Characterizing algal microbiomes using long-read nanopore sequencing

Microbes are vitally important for seaweed growth, functioning and reproduction, and are likely to have a big impact on aquaculture. Algae-associated bacteria, however, remain mostly unmonitored in aquaculture. Here, we studied the microbiomes of Ulva australis and Ulva lacinulata, three natural populations and an aquaculture set-up, based on full-length 16S rRNA gene sequences. The microbiome of cultivated Ulva was pronouncedly different from natural populations, and was specifically associated with higher relative abundances of known growth-promoting bacteria Sulfitobacter and Roseobacter.
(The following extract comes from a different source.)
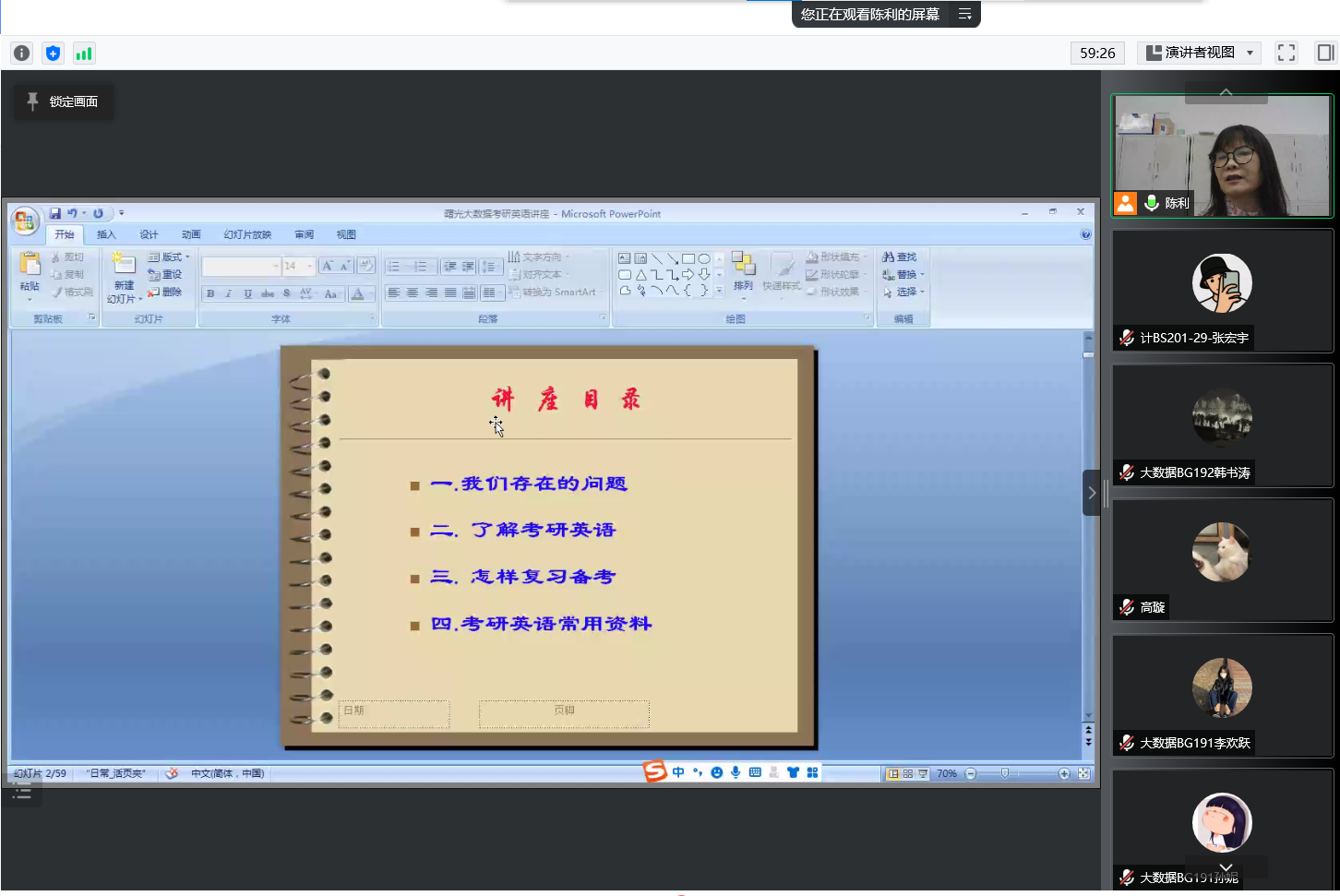Open the 演讲者视图 view dropdown

(x=1199, y=53)
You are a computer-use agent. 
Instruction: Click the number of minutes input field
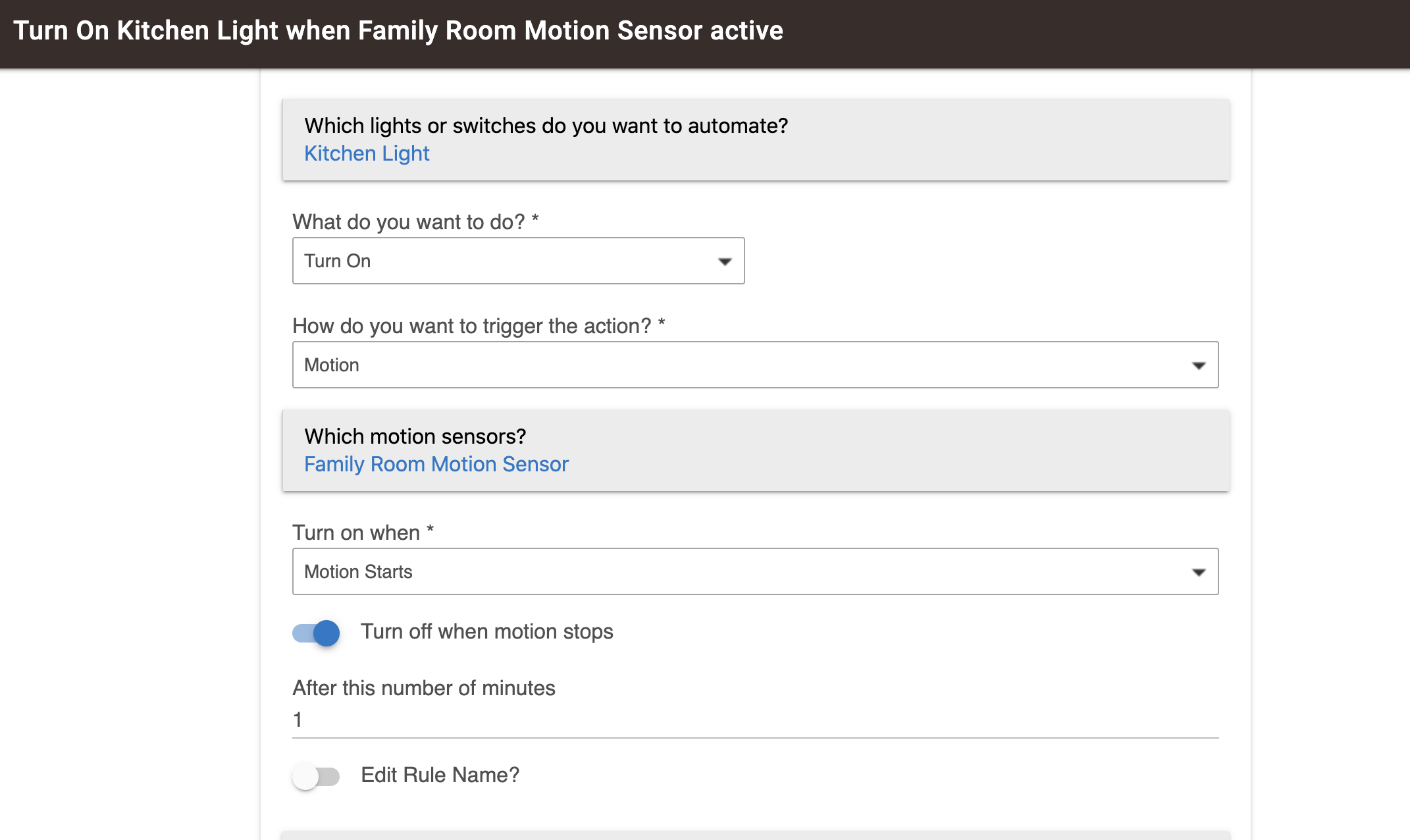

On a smaller scale, there were species-specific differences as well. In general, Ulva-associated communities were highly distinct from environmental seawater and sediment reference samples. We demonstrated a workflow generating full-length 16S rRNA sequences in real-time using Oxford Nanopore sequencing. We compared 3 different reference databases to assign taxonomy with Kraken2 (SILVA, Greengenes and NCBI). In addition, we used Nanopore's cloud-based EPI2ME workflow for comparison. All four methods yielded comparable results in terms of relative abundances on phylum and order level, but differed widely in alpha diversity indices at genus level. Using the NCBI 16S database, especially in combination with the EPI2ME workflow, resulted in a high proportion of false identifications of cyanobacteria due to chloroplast contamination. Based on our results, we recommend assigning taxonomy of Nanopore-derived long-reads with Kraken2 and the SILVA database in seaweed-microbiome studies. The protocols used in this study provide results within 24 h and may be applicable for rapid microbial surveys in aquaculture.